> _Problem requirements_
Copy the entries that follow, exactly and completely.

[Collected data]

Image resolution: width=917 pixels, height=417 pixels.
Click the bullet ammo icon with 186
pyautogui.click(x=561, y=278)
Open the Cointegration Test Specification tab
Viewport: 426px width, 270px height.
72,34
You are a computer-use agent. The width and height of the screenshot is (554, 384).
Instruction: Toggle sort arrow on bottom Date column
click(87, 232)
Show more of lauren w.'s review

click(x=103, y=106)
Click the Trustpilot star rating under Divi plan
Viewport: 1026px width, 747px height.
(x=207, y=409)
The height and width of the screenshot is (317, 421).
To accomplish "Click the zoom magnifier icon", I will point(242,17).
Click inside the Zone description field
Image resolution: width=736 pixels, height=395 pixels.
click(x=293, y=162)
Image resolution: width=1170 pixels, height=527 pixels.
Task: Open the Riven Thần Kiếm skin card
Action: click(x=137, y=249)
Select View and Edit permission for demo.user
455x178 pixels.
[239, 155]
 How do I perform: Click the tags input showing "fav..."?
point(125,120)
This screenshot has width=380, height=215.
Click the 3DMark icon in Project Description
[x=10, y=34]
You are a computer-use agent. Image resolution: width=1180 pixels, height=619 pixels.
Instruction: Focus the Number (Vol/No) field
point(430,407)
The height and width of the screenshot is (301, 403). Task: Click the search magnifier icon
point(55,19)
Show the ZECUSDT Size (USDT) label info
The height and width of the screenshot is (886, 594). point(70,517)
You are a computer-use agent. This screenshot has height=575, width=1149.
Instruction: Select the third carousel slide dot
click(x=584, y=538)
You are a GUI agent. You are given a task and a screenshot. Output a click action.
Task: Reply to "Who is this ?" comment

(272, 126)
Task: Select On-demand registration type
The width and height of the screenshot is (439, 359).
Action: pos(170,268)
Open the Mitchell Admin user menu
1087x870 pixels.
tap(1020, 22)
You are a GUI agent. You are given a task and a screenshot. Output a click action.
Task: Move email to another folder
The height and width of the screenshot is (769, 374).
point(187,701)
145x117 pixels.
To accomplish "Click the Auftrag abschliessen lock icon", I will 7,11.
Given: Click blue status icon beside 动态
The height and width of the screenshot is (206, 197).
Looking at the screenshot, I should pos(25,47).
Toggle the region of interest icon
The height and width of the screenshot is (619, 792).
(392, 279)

> _Result_
Image resolution: width=917 pixels, height=417 pixels.
Click the bullet ammo icon with 186
pyautogui.click(x=561, y=278)
Open the Cointegration Test Specification tab
Viewport: 426px width, 270px height.
72,34
You are a computer-use agent. The width and height of the screenshot is (554, 384).
Instruction: Toggle sort arrow on bottom Date column
click(87, 232)
Show more of lauren w.'s review

click(x=103, y=106)
Click the Trustpilot star rating under Divi plan
Viewport: 1026px width, 747px height.
(x=207, y=409)
The height and width of the screenshot is (317, 421).
To accomplish "Click the zoom magnifier icon", I will point(242,17).
Click inside the Zone description field
Image resolution: width=736 pixels, height=395 pixels.
click(x=293, y=162)
Image resolution: width=1170 pixels, height=527 pixels.
Task: Open the Riven Thần Kiếm skin card
Action: click(x=137, y=249)
Select View and Edit permission for demo.user
455x178 pixels.
[239, 155]
 How do I perform: Click the tags input showing "fav..."?
point(125,120)
This screenshot has width=380, height=215.
Click the 3DMark icon in Project Description
[x=10, y=34]
You are a computer-use agent. Image resolution: width=1180 pixels, height=619 pixels.
Instruction: Focus the Number (Vol/No) field
point(430,407)
The height and width of the screenshot is (301, 403). Task: Click the search magnifier icon
point(55,19)
Show the ZECUSDT Size (USDT) label info
The height and width of the screenshot is (886, 594). point(70,517)
You are a computer-use agent. This screenshot has height=575, width=1149.
Instruction: Select the third carousel slide dot
click(x=584, y=538)
You are a GUI agent. You are given a task and a screenshot. Output a click action.
Task: Reply to "Who is this ?" comment

(272, 126)
Task: Select On-demand registration type
The width and height of the screenshot is (439, 359).
Action: pos(170,268)
Open the Mitchell Admin user menu
1087x870 pixels.
tap(1020, 22)
You are a GUI agent. You are given a task and a screenshot. Output a click action.
Task: Move email to another folder
The height and width of the screenshot is (769, 374).
point(187,701)
145x117 pixels.
To accomplish "Click the Auftrag abschliessen lock icon", I will 7,11.
Given: Click blue status icon beside 动态
The height and width of the screenshot is (206, 197).
Looking at the screenshot, I should pos(25,47).
Toggle the region of interest icon
The height and width of the screenshot is (619, 792).
(392, 279)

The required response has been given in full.